What is needed => Say only the number of lines in the entries below that contain "dimensions".

[Opening Excerpted records section]

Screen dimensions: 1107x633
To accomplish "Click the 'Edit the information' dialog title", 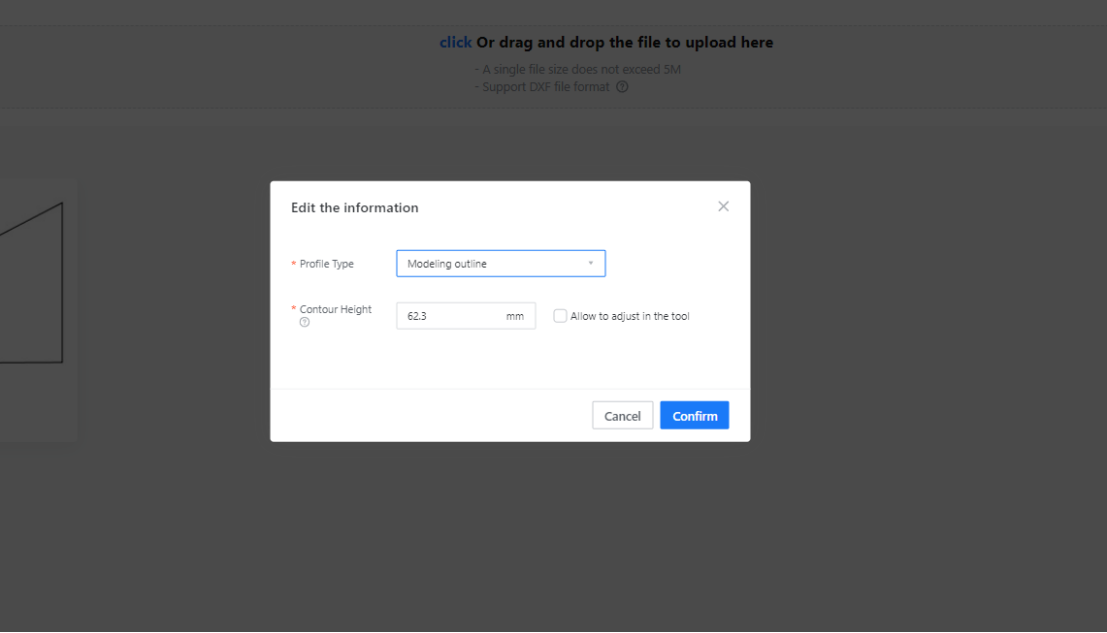I will point(354,208).
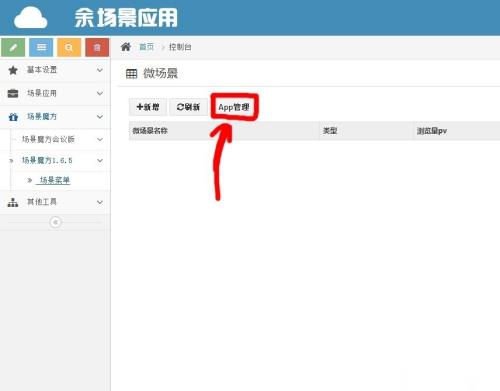Click the 微场景名称 column header
The width and height of the screenshot is (500, 391).
click(150, 131)
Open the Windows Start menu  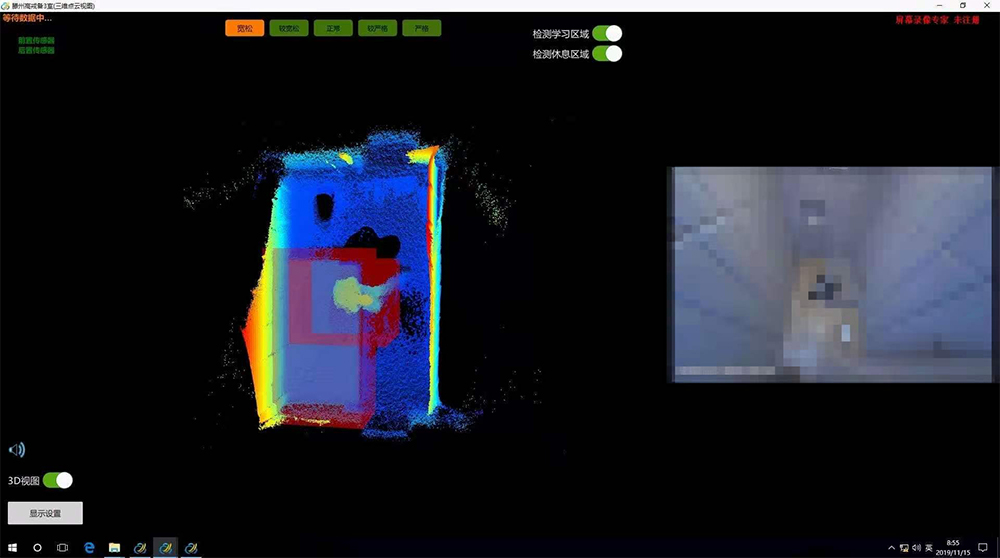click(11, 547)
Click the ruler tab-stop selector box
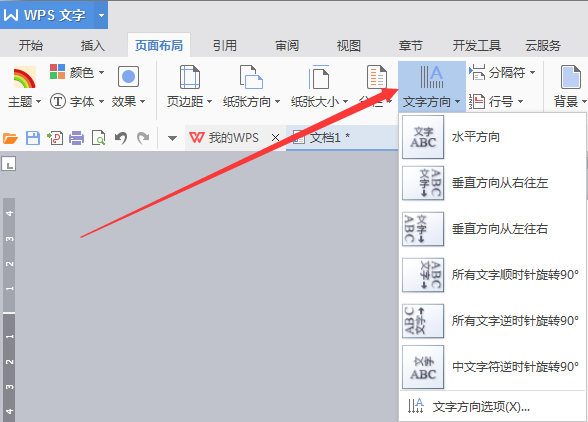This screenshot has width=588, height=422. pos(9,164)
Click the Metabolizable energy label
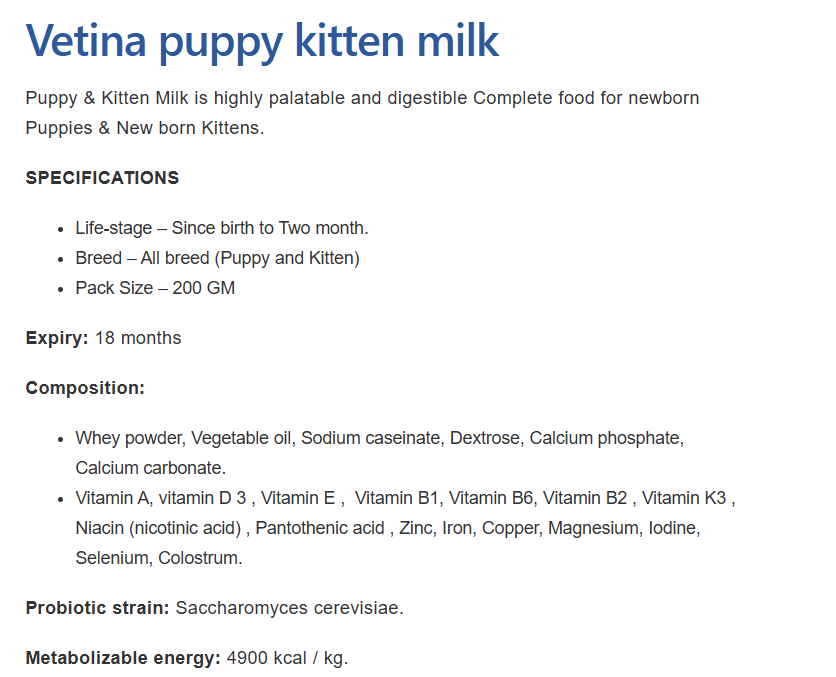The image size is (836, 677). (x=122, y=658)

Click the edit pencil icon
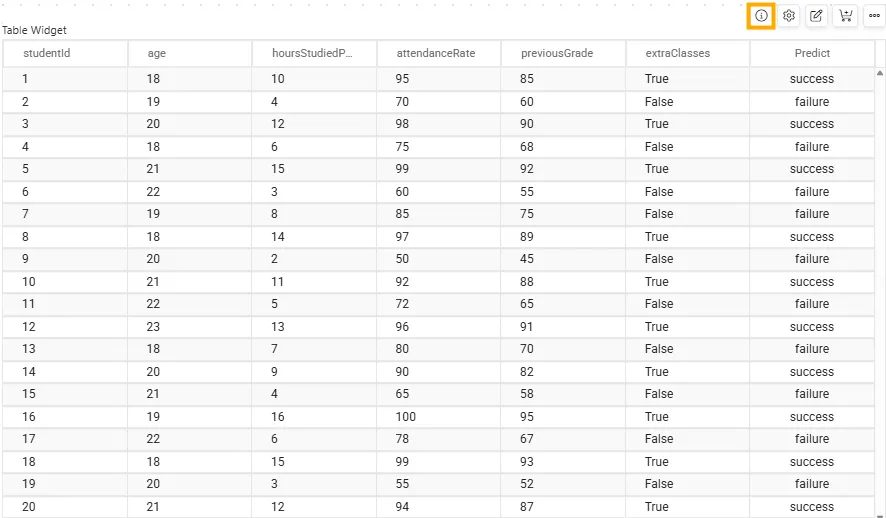click(817, 16)
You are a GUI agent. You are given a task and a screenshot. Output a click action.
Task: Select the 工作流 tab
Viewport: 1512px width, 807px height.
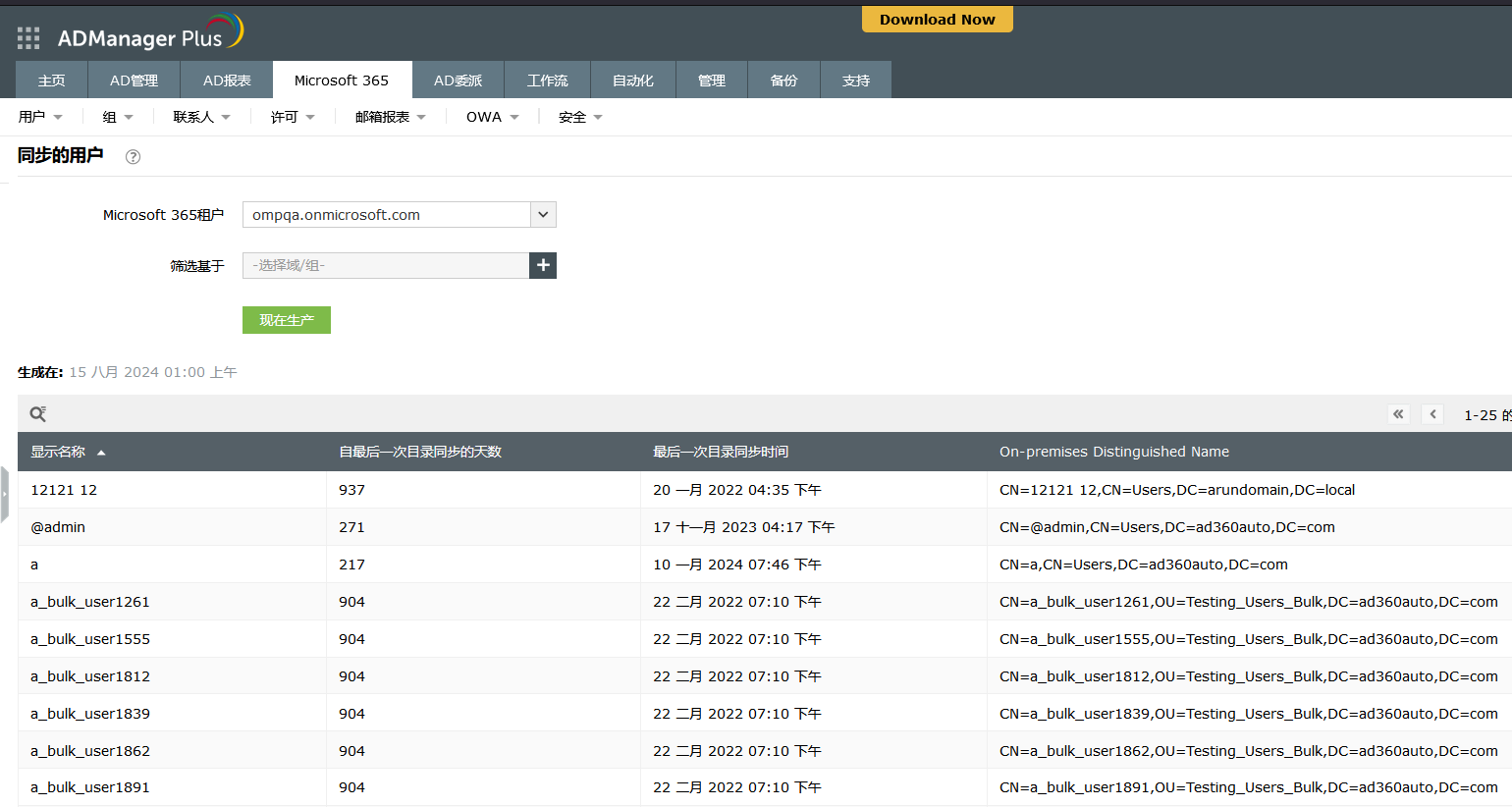[547, 81]
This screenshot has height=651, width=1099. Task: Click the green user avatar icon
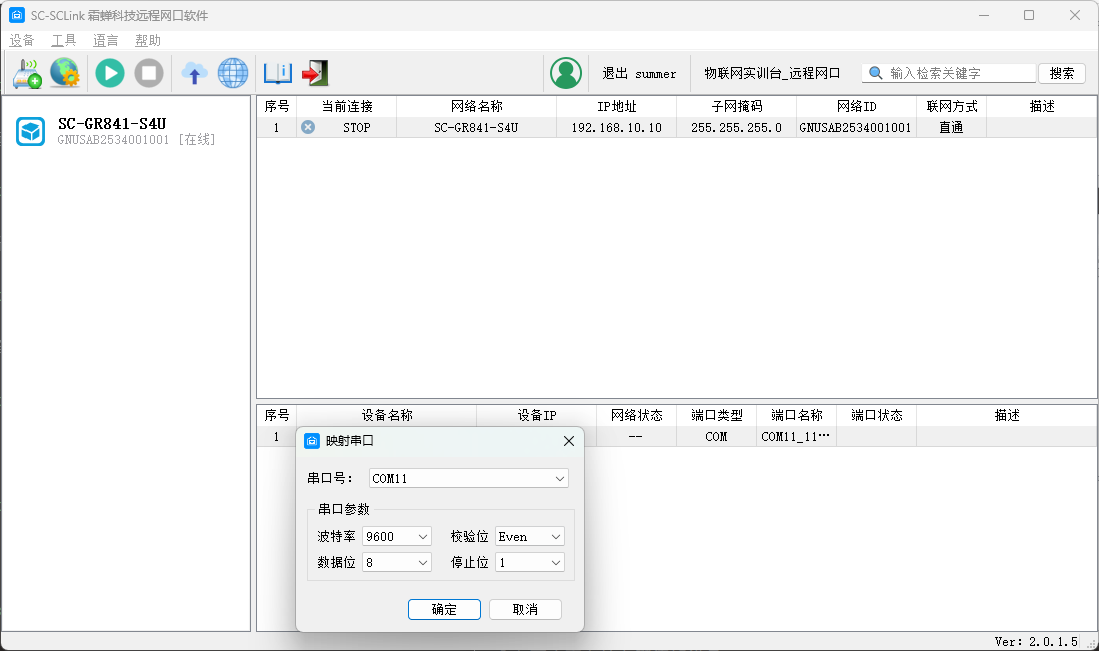tap(566, 73)
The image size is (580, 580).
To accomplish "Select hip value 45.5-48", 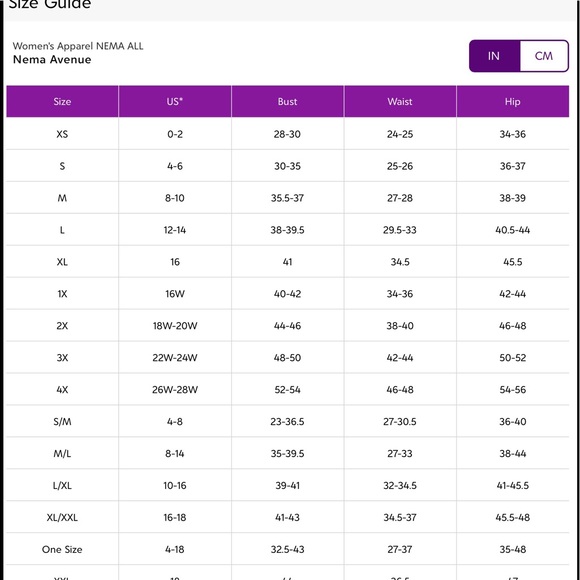I will [x=513, y=517].
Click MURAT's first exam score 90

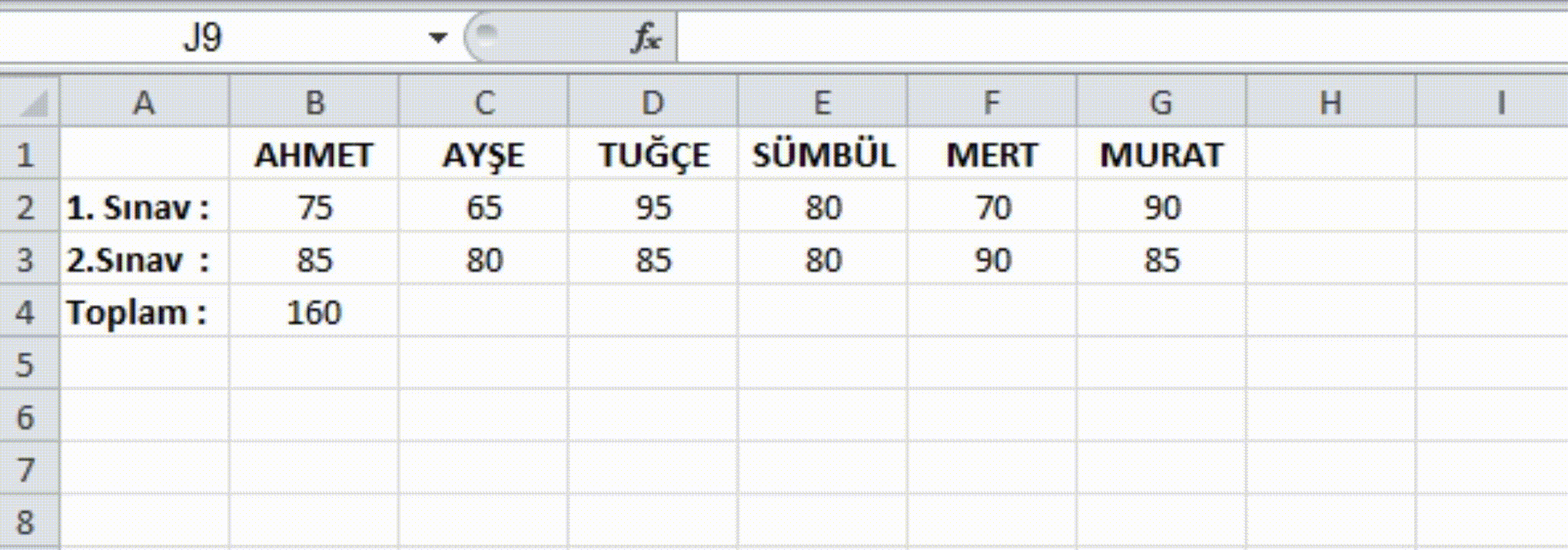1161,208
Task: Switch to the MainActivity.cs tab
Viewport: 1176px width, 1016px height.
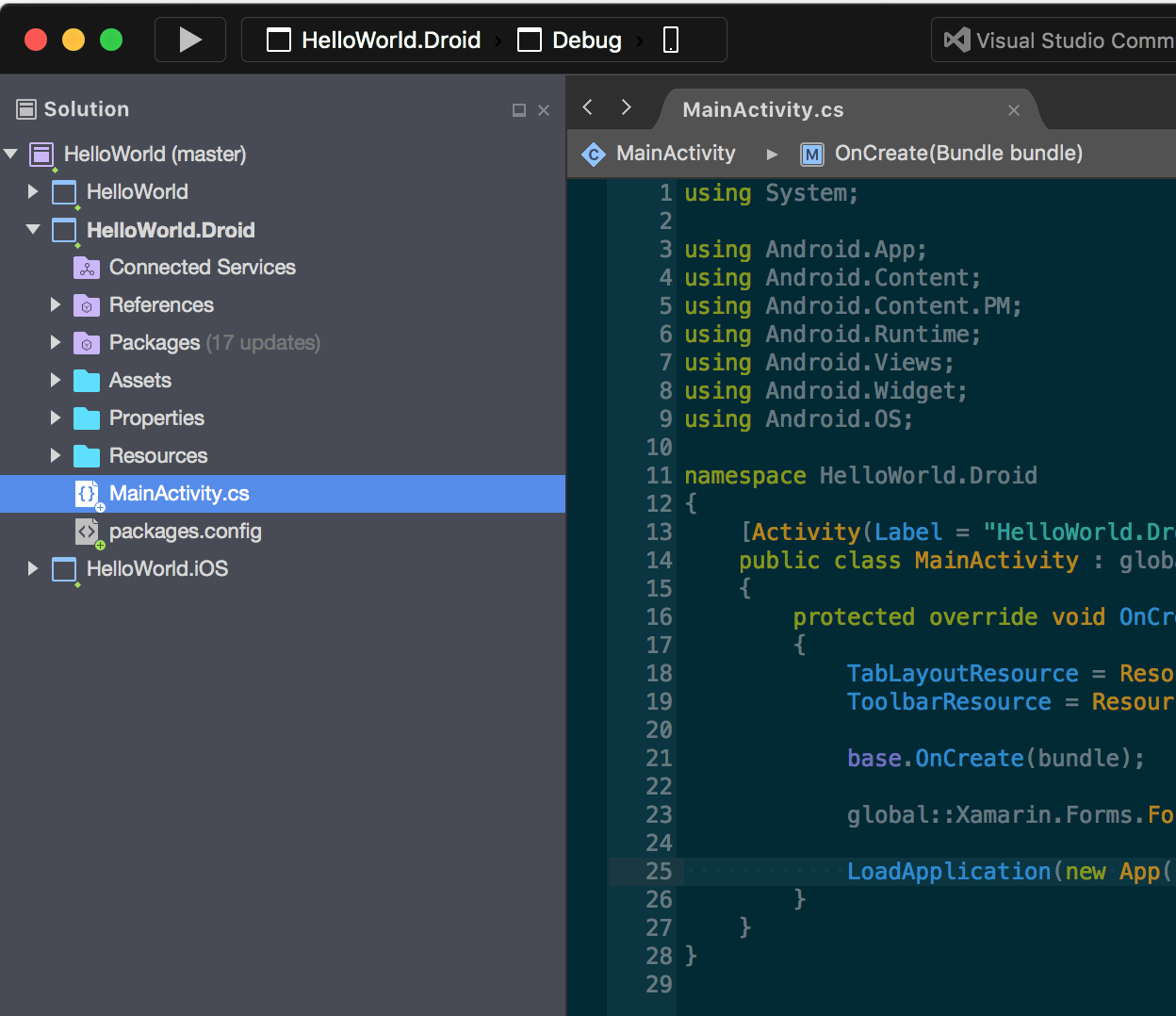Action: pos(762,109)
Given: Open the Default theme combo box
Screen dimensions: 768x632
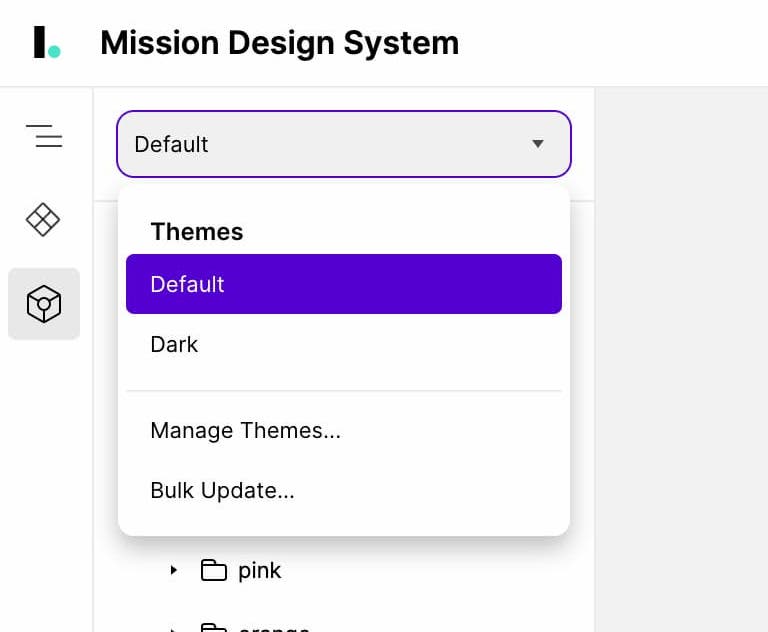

[Closing Excerpted records section]

Answer to this task => 2